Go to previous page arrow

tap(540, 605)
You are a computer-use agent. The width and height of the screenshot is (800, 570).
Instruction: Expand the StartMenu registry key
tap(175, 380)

+++

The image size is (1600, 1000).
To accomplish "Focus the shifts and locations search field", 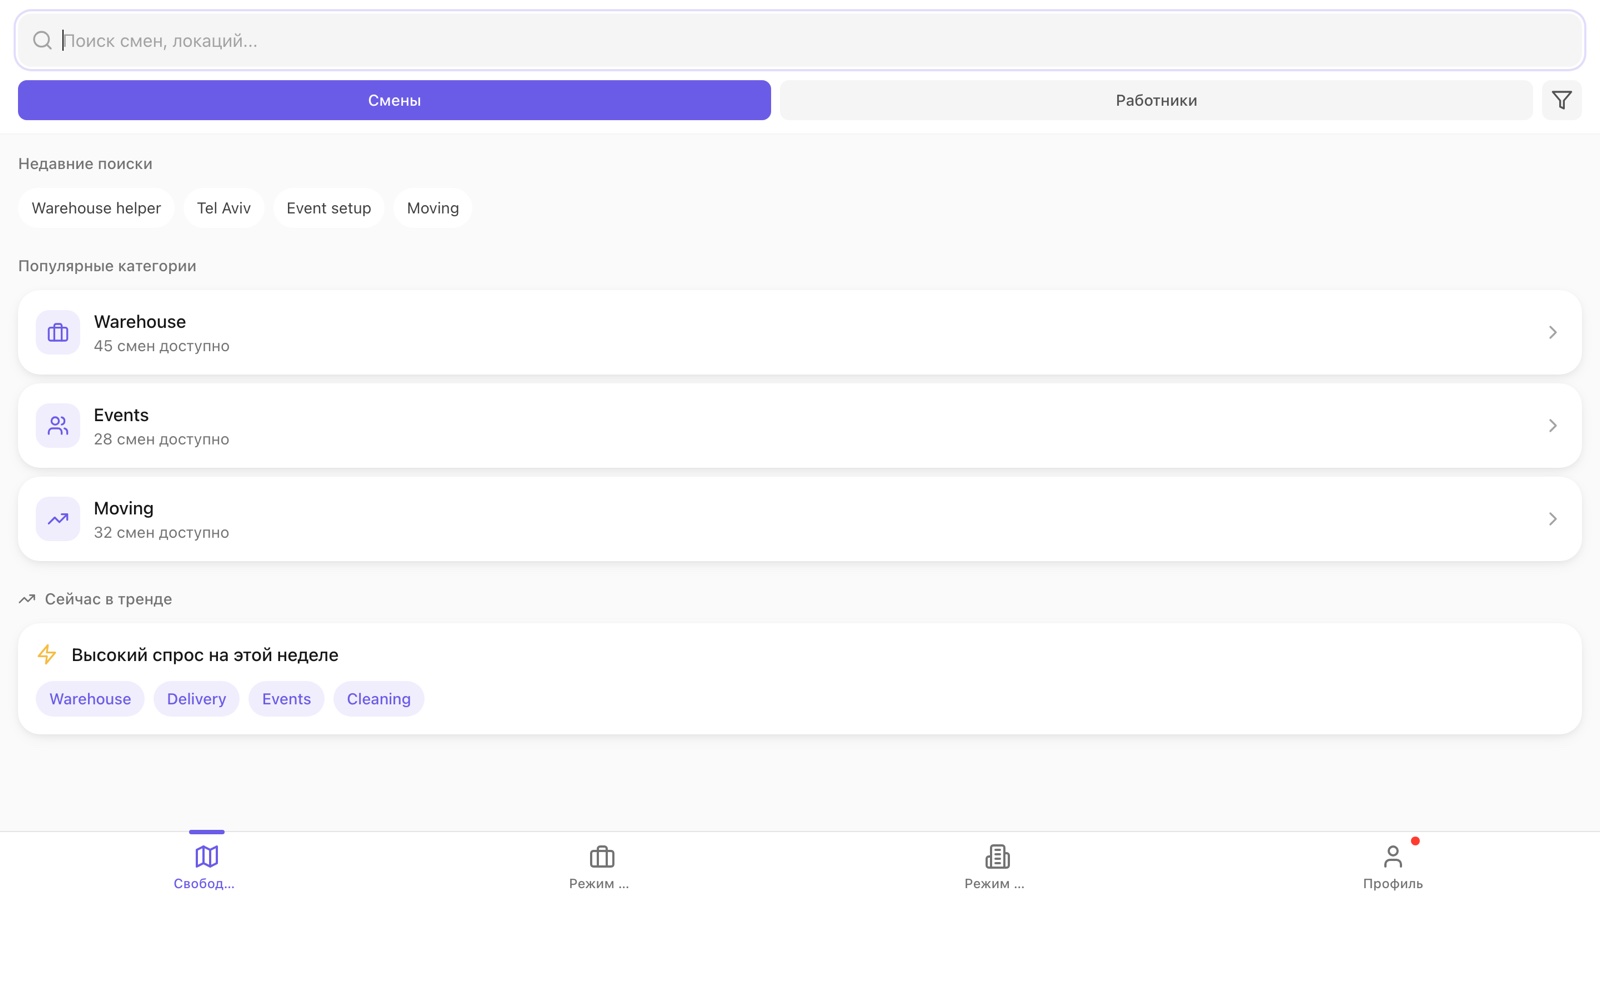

+++

=== Aim of the exercise ===
Starting at the line containing "The image size is (1600, 1000)." and finishing at the line containing "the shifts and", return those lines exactly as they appear above, without the pictures.

=== Written solution ===
The image size is (1600, 1000).
To accomplish "Focus the shifts and locations search field", 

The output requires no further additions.